--- STORED RECORDS ---
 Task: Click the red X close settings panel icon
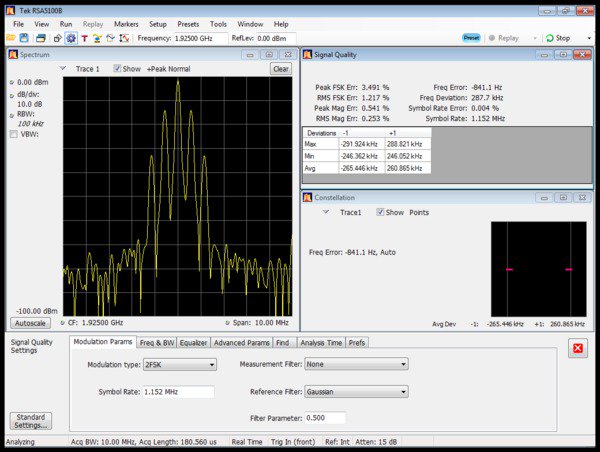577,348
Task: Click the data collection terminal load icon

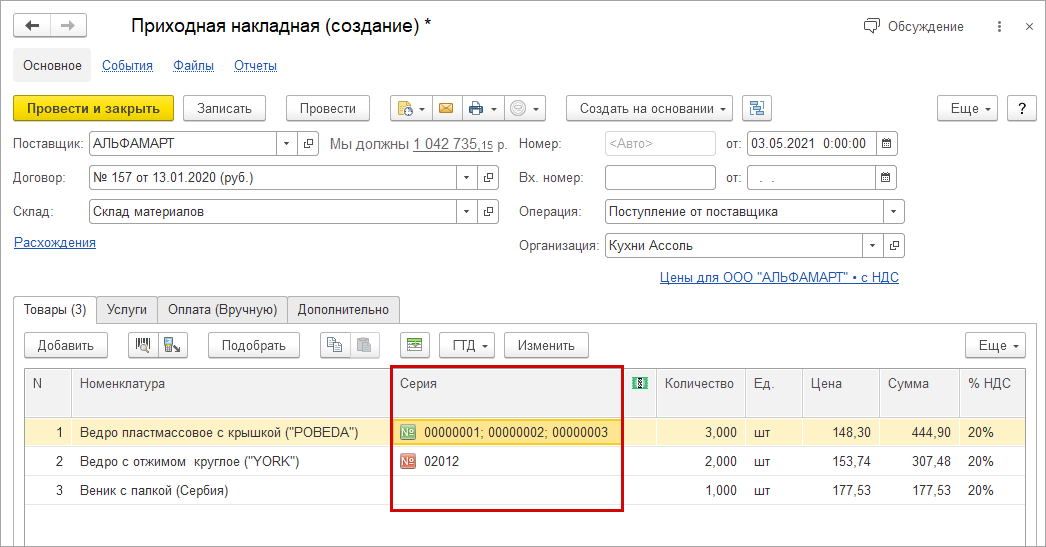Action: [x=172, y=345]
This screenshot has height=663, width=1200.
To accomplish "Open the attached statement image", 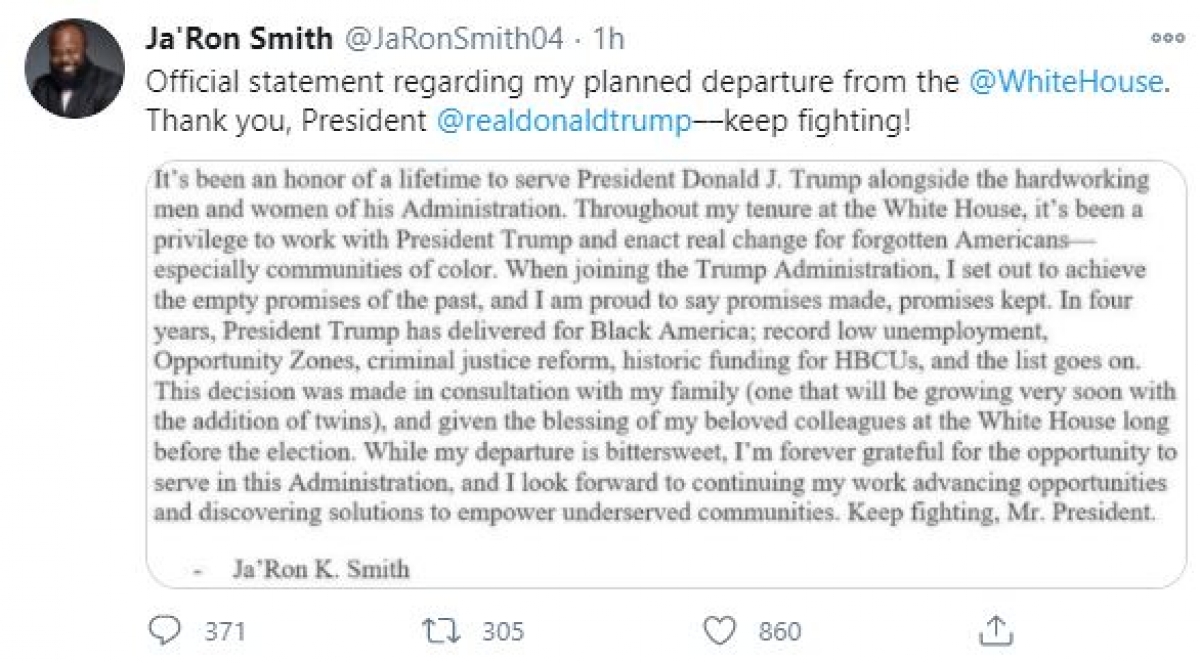I will coord(666,374).
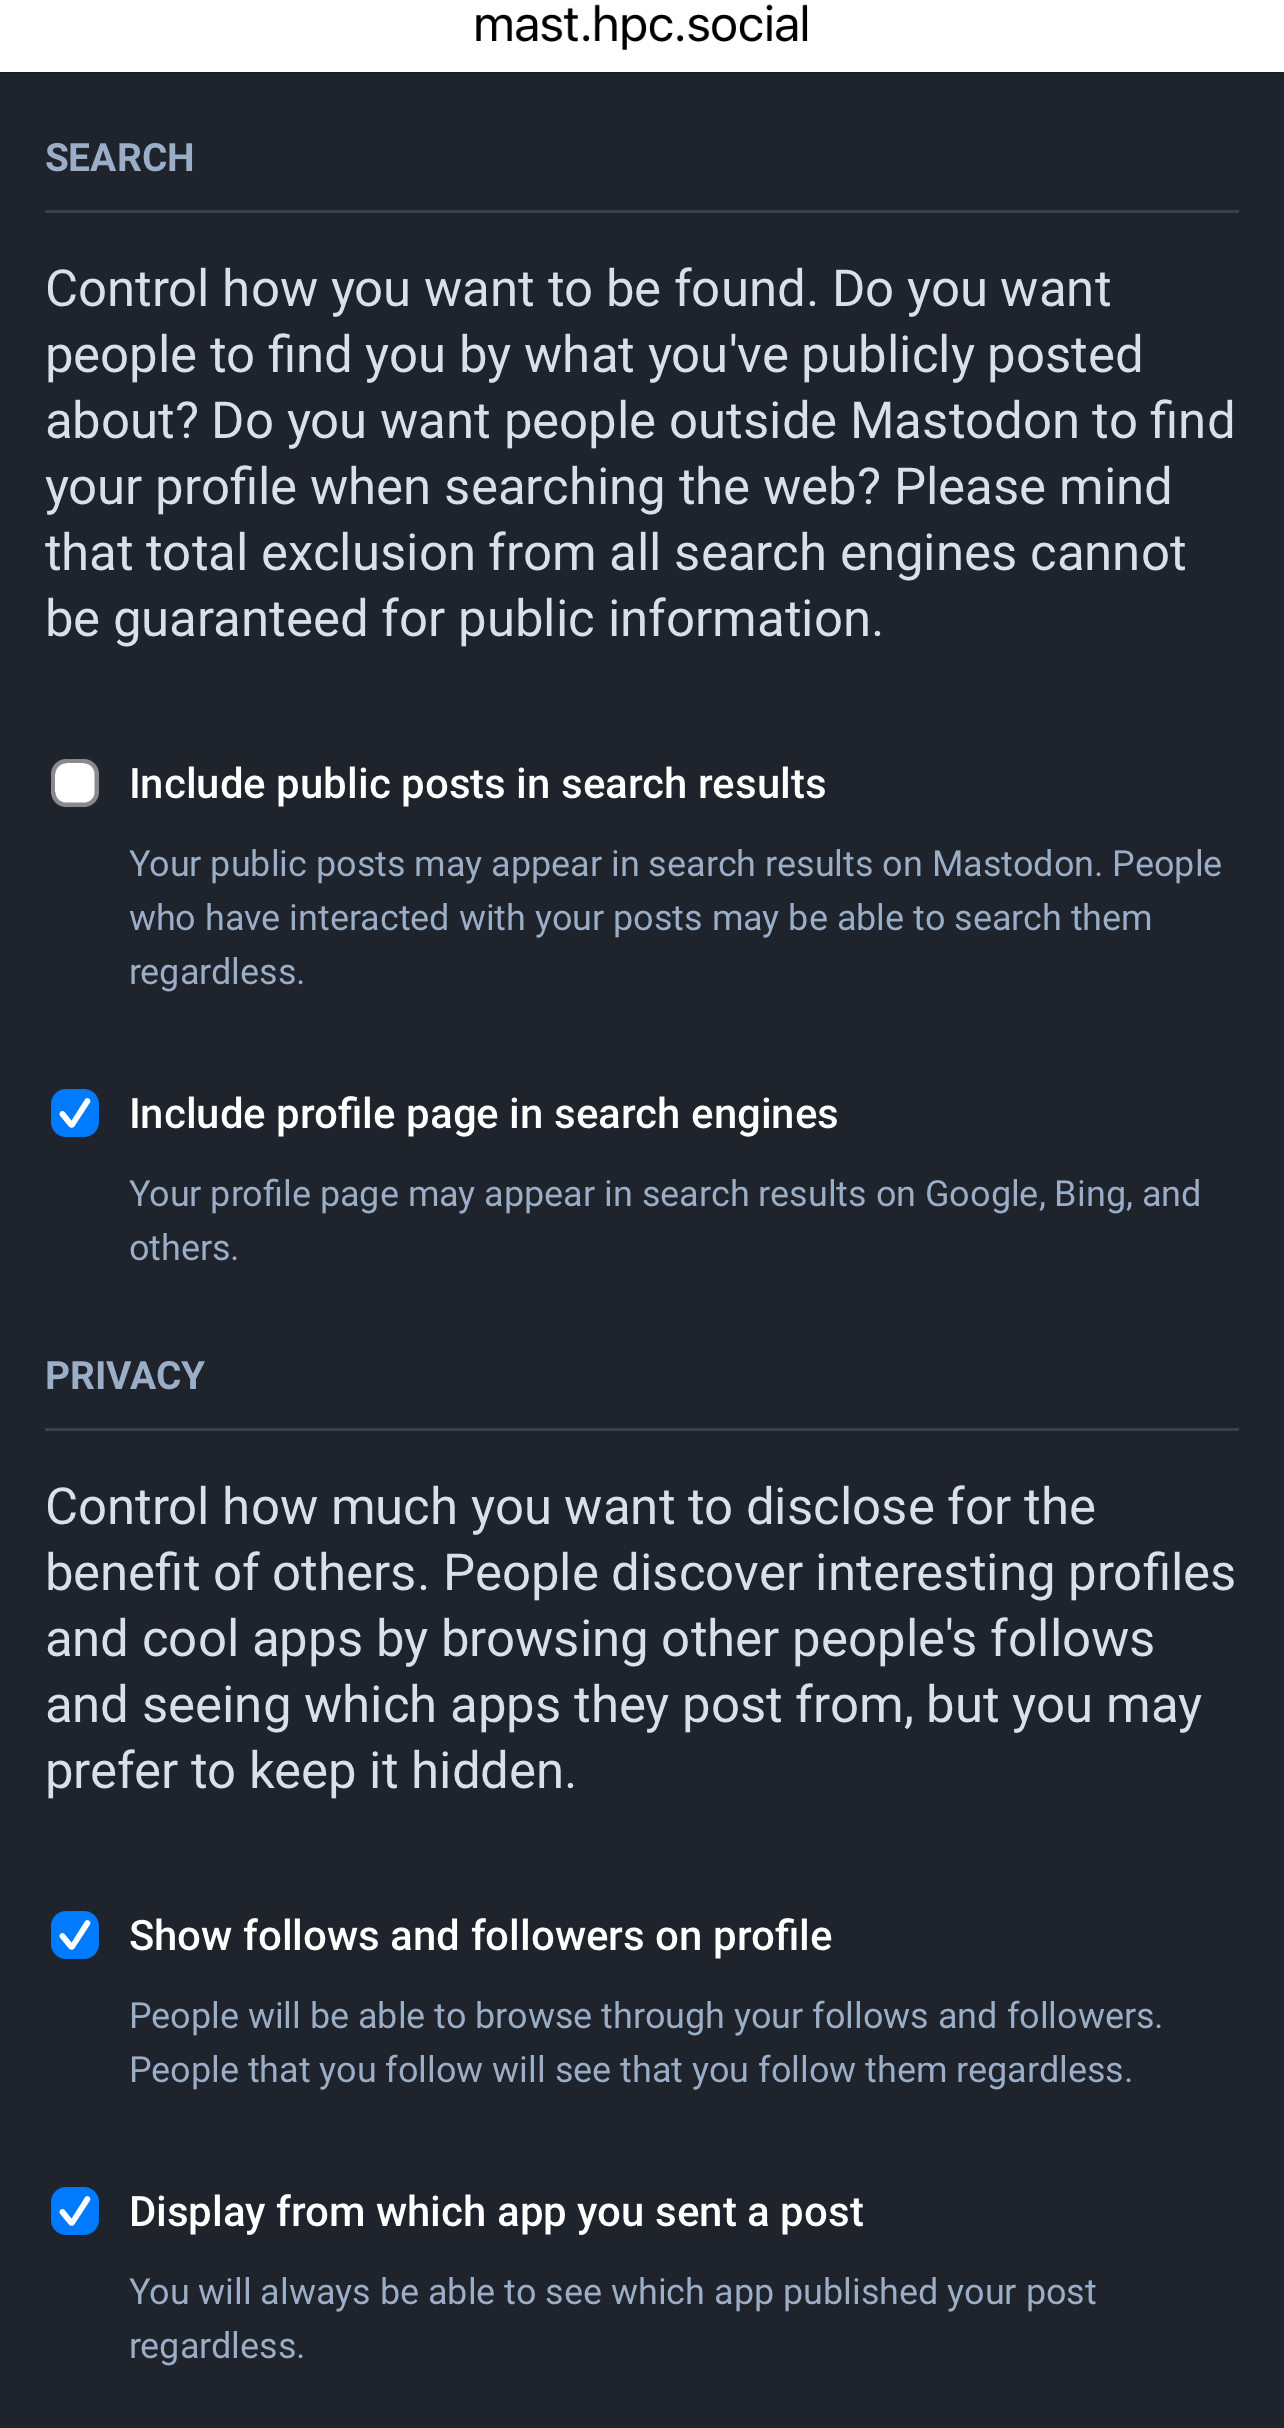Click the divider line beneath the PRIVACY heading
The image size is (1284, 2428).
click(641, 1430)
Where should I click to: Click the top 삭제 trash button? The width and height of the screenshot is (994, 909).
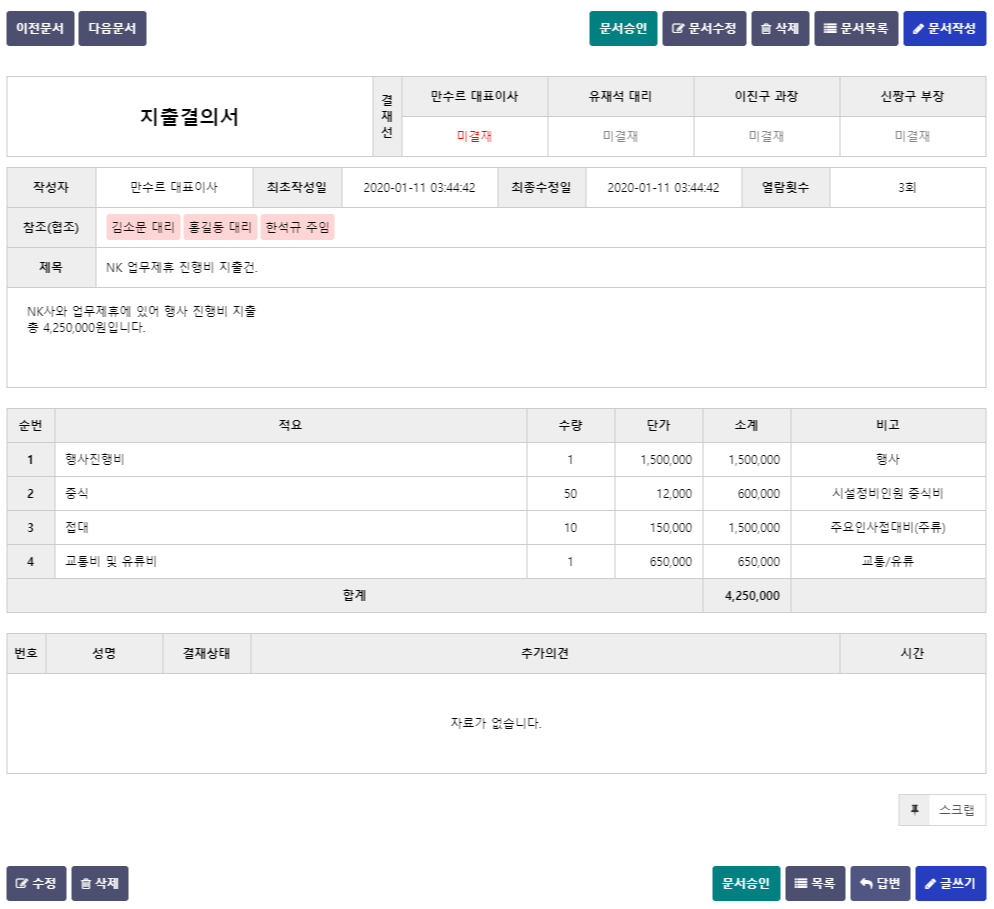click(779, 29)
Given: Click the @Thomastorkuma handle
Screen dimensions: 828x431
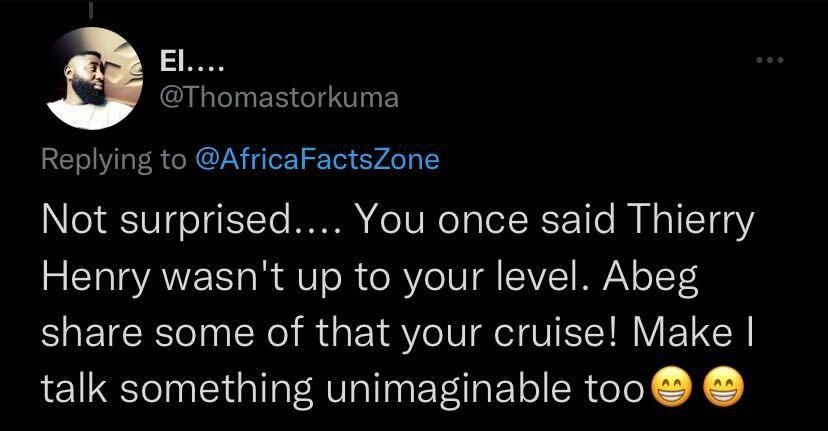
---
Collect every line of the records above that contains the string "width".

This screenshot has height=663, width=1200.
Where should I click to: Click the top 삭제 trash button? The width and height of the screenshot is (994, 909).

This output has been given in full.